一度帰れば角都に強制的に外出禁止(再起不能)を食らってしまうため、屋台を見て回り、見世物小屋の前にある椅子に座って飛段と会話しながら時間を潰した。
オレ達が座ったのは舞台の前から3列目の席だった。
1番前の席でもよかったのだが、子供が多くて座り辛かった。
飛段は平気そうだったが、オレに合わせてほしい。
空は完全に暗くなり、午後9時をまわっていた。
広場の灯りが消え、スポットライトによって舞台が照らされる。
舞台袖から現れたのは、目を白い仮面で覆った、黒髪の長髪男だ。
ココロ達と同じ外套を着ている。
「お集まりの皆さま、今宵、我ら“日ノ輪”のショーを存分に楽しんでください! 血も凍るような場面に出くわしても、けっして瞑ってはいけません。それではせっかく来た甲斐がないでしょう? 恐怖も含め、楽しい夜を共に…」
仮面男が礼儀正しく一礼したあと、ボンッ、という音とともに仮面男は煙に包まれて消え、観客は驚いたあと無人の舞台に拍手を送った。
「まるで忍だ…」
隣の、端の席に座っている飛段が呟いた。
広場で見かけた奴らもご登場だ。
正式なメンバーはさっきの仮面男と合わせて5人のようだ。
まるで“暁”だ。
「片目だけ黒目なのがヒシギ、両目に包帯巻いてんのがミツバ…だっけか?」と飛段が教えてくれる。
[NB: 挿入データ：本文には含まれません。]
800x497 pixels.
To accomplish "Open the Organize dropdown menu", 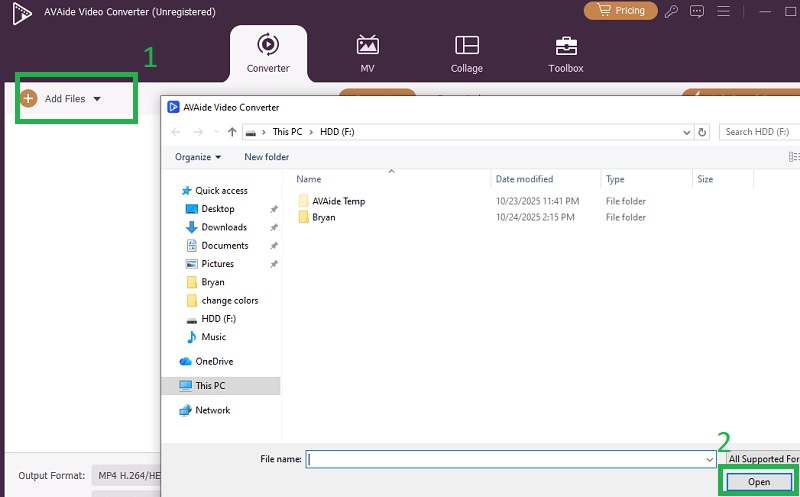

ヒシギは風呂敷を取り出し、結び目を解いて中身を地面に落とした。
それを見た観客の何人かが「キャッ」と一声上げる。
なぜなら、風呂敷の中身はいくつもの動物の骨だったからだ。
犬や猫などの骨だろう。
ヒシギはそれを静かに見下ろし、腰から鞭を取り出した。
鞭には細かい文字がズラリと書かれている。
「起きろ。腐れ骨共」
床を叩いて渇いた音がしたかと思えば、動物の骨がピクピクと震え、ひとりでにそれぞれ元の形に組み立てられ、ヒシギの周りを生きているかのように走り回っているではないか。
観客の誰もが息を呑んだ。
「骨が…生き返った…?」
「バカな…」
飛段に続き、オレも思わず呟く。
骨の動物達の芸が終わって拍手喝采が湧きあがったあと、次はミツバだ。
そう思ったら、ココロも出てきた。
2人は向かい合って笑みを浮かべる。
それが合図になり、ミツバは大きく両手を広げた。
「!!」
ミツバの袖から濁流の如く出てきた無数のクナイがココロに襲いかかる。
ココロは直線にきたそれを右に飛んで避け、両袖から飛輪(チャクラム)を取り出し、ミツバに向かって投げた。
戻ってきたクナイがミツバの目の前で壁となり、盾となる。
弾かれた飛輪はココロの手の中に戻った。
同時に、無数のクナイが再びココロ目掛けて襲いかかる。
今度は波のように広がり、ココロを呑み込もうとした。
ココロは素早く、持っていた両手の飛輪を足首に通して外套を脱いだ。
両腕には飛輪がそれぞれ5つあった。
腕を動かし、腕に通した飛輪を回す。
そして、クナイの波に呑まれる寸前、旋回して襲いかかるクナイを弾き落としていく。
ありえない速さだ。
どちらも舞っているようで、観客全員それに見惚れていた。
下手をすれば血を見る戦いだというのに。
「あれは人間の戦いか?」と後ろの席の観客が恐ろしげに呟いたのが聞こえた。
思わず時間を忘れた頃にココロとミツバの戦いは切りのいいところで終了し、同じく拍手喝采が湧きあがった。
舞台にはヒシギ、ミツバ、ココロが残り、拍手が止む頃にあの仮面男が煙と共に再び舞台の真ん中に現れる。
「名残惜しいですが、いよいよ最後の見世物となってしまいました」
観客達は本当に名残惜しそうだ。
舞台袖から、顔を仮面で隠した男達がカラフルな大き目の箱を運んできた。
その箱に手を触れた仮面男は観客に向かって言う。
「最後はお客様にご協力をお願いしましょう! この中に入っていただく素敵なゲストは…」
仮面男は観客を遠くから順に見回し、大袈裟な声を出して指をさした。
「……ああっ、そこのあなた!」
「!」
オレは目を見開いて隣の飛段を見た。
他の観客も飛段に注目する。
飛段が指名されたからだ。
「オレェ?」
一度右左をキョロキョロした飛段が自身を指して尋ねる。
仮面男は大きく2度頷いた。
「そうっ、美しい銀髪のあなたです! どうぞ舞台へ」
仮面男が手招きし、ココロも「早くおいでぇ」と一緒になって手招きしている。
「嫌だ」と言える雰囲気でもなく、飛段は席を立って三連鎌を背中に携えたまま舞台へと上がった。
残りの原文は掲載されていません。